::: Testo di partenza :::

Nel 2012, dopo cinque anni, si è concluso il processo di primo grado. I due datori di lavoro sono stati condannati: il mezzo guidato da Giovanni non era a norma, privo delle protezioni più elementari. Da allora non si è mosso più nulla. Non è ancora cominciato il processo di appello, e c'è il rischio che il reato cada in prescrizione.
L’Espresso pubblica la lettera-denuncia della moglie. Che aspetta ancora giustizia.

:::

→ Consegne:
a) Stabilisci se ciascuna affermazione concorda con il testo sul processo, rispondendo sì o no e citando alla lettera le parole che lo decidono. (i) Il processo di primo grado si è concluso nel 2012. (ii) Il processo di appello è già cominciato. (iii) Il mezzo guidato da Giovanni era a norma.
b) Ricopia senza modifiche tutto il testo sul processo, da "Nel 2012, dopo" fino a "cada in prescrizione.".
Per svolgere i compiti non occorre consultare i dati.

::: Dati mostrati :::

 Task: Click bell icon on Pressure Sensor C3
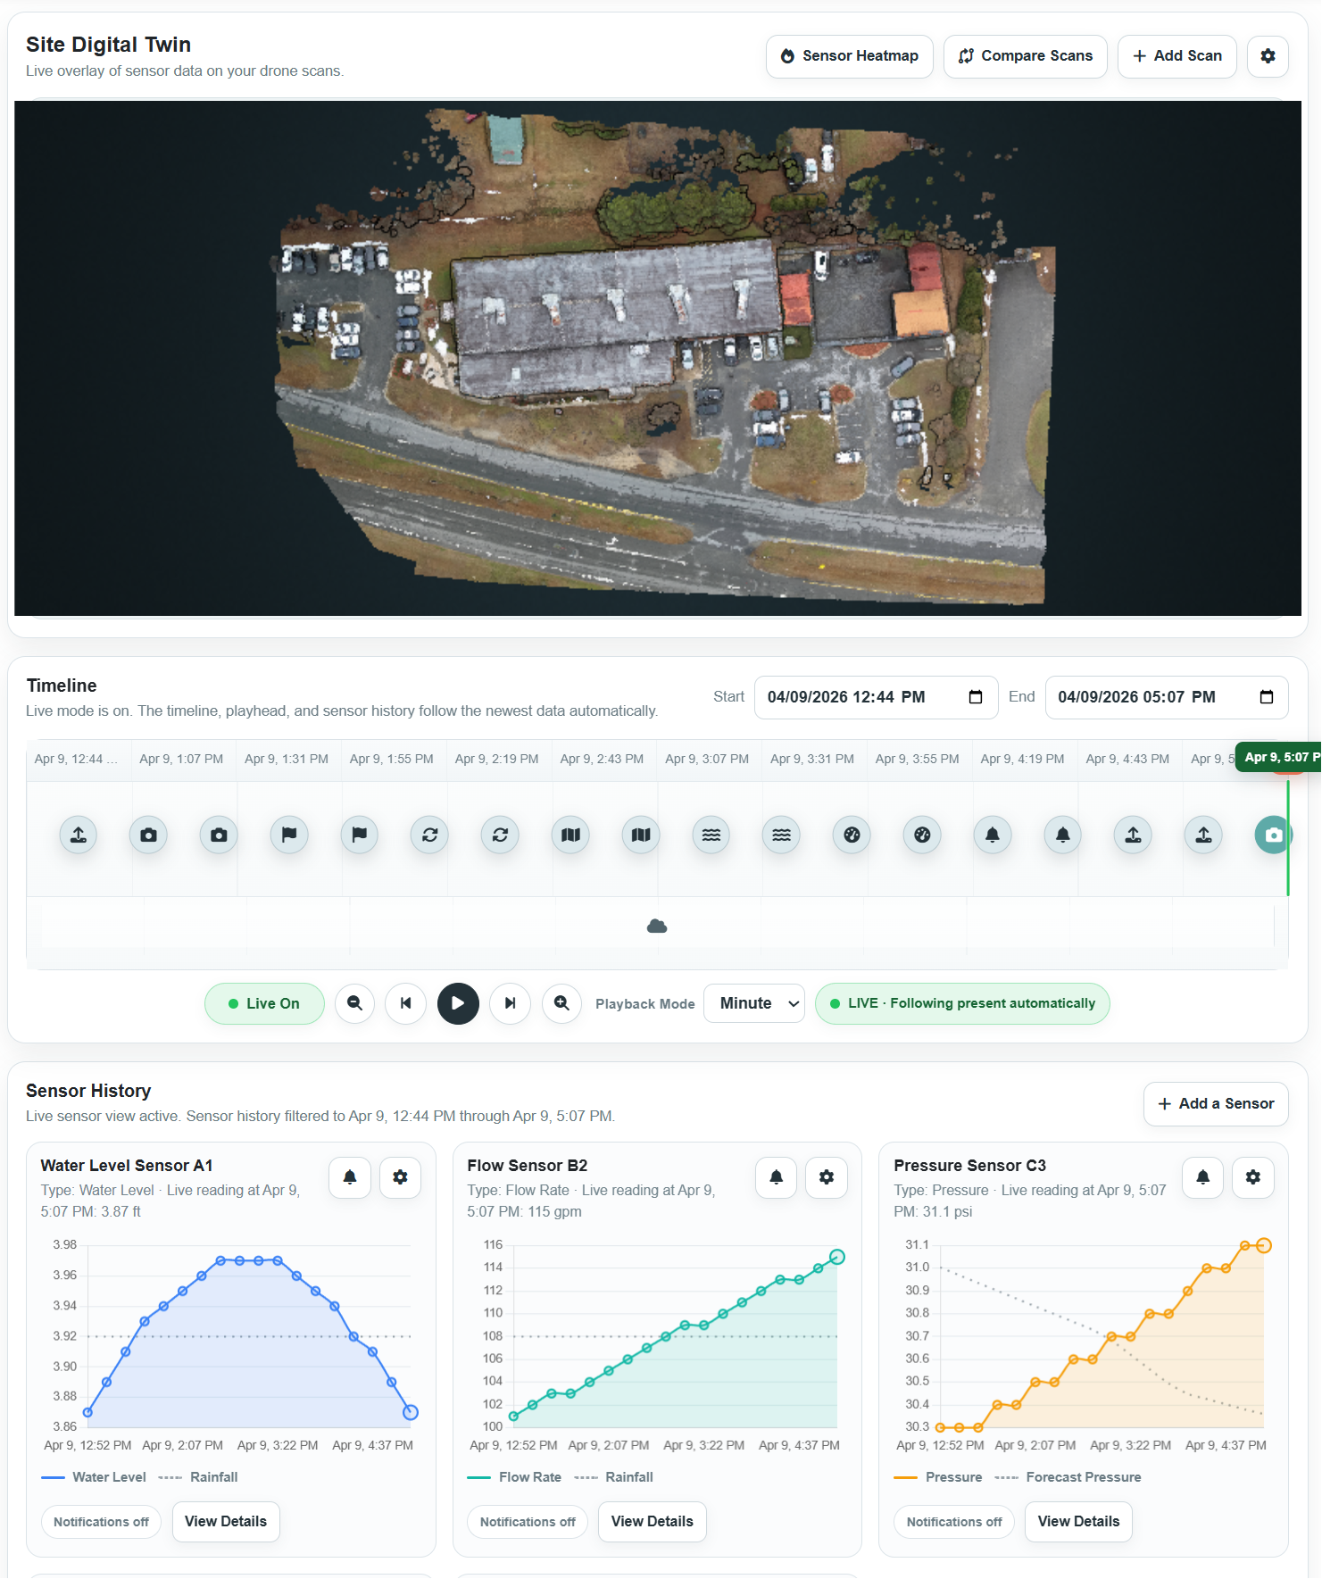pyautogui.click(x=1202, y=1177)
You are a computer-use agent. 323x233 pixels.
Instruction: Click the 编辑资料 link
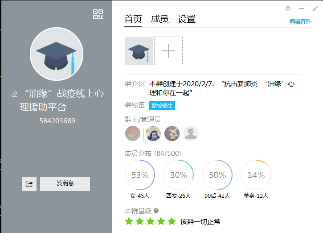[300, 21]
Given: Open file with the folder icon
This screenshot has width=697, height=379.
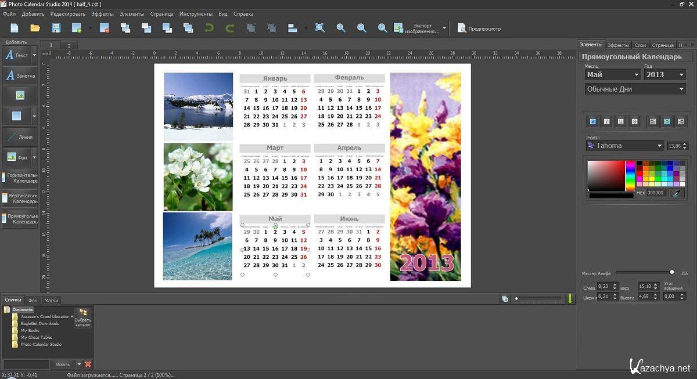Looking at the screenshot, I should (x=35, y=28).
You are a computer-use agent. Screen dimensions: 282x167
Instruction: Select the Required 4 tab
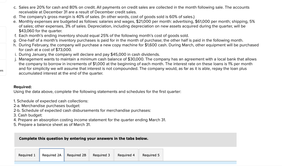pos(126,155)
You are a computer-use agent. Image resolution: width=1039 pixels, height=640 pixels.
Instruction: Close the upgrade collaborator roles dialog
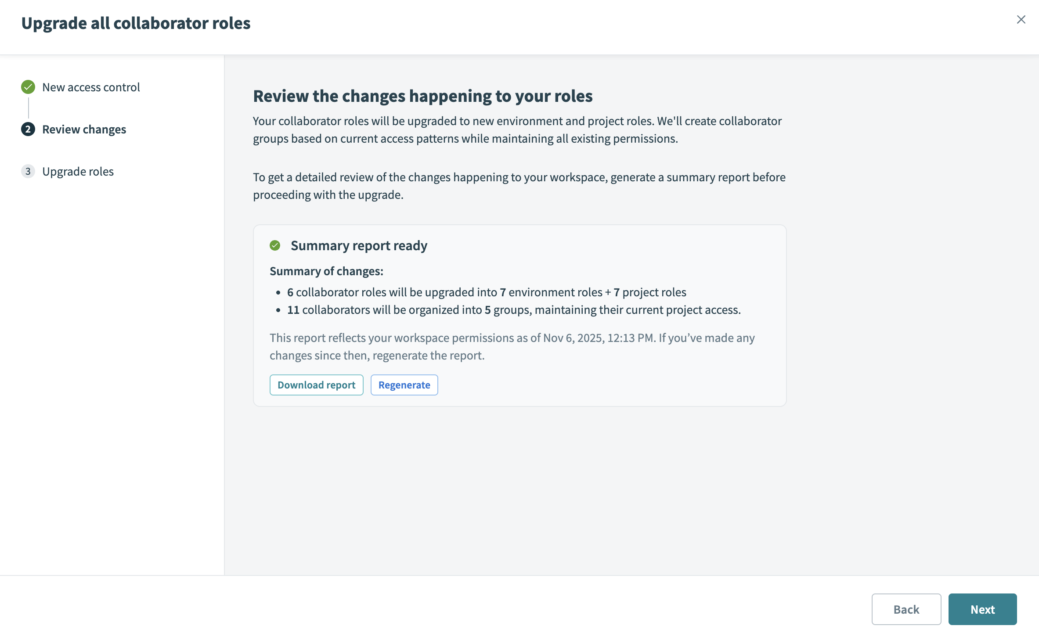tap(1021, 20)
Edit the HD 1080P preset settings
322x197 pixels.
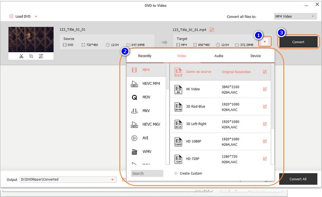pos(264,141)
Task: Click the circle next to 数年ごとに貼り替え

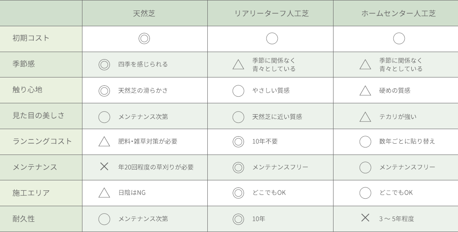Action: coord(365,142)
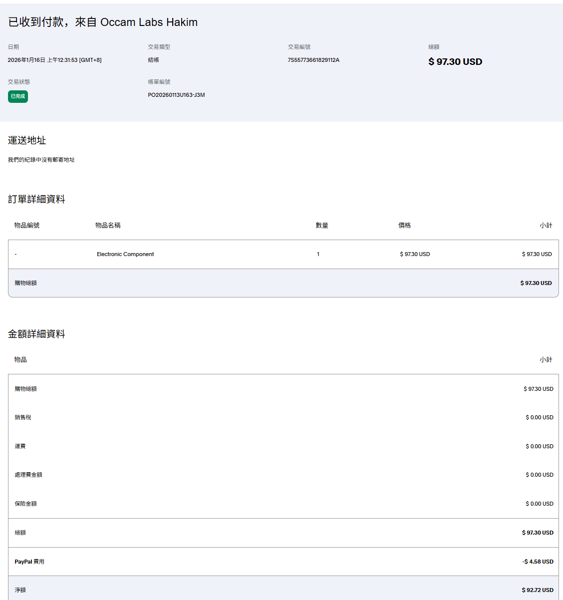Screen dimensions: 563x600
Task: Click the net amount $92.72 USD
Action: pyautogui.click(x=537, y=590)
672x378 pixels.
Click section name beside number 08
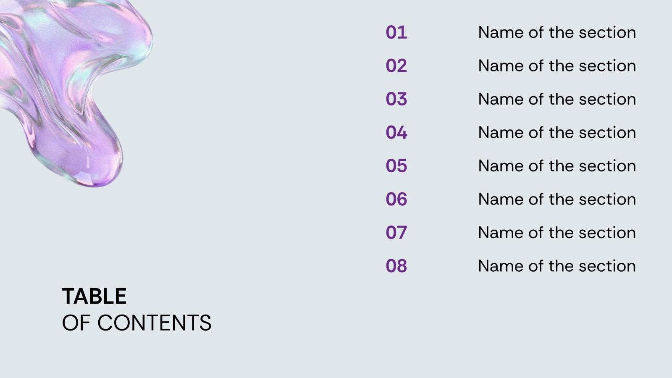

:::

→ Soluzioni:
a)
(i) Sì: "Nel 2012, dopo cinque anni, si è concluso il processo di primo grado."
(ii) No: "Non è ancora cominciato il processo di appello".
(iii) No: "il mezzo guidato da Giovanni non era a norma, privo delle protezioni più elementari."

b)
Nel 2012, dopo cinque anni, si è concluso il processo di primo grado. I due datori di lavoro sono stati condannati: il mezzo guidato da Giovanni non era a norma, privo delle protezioni più elementari. Da allora non si è mosso più nulla. Non è ancora cominciato il processo di appello, e c'è il rischio che il reato cada in prescrizione.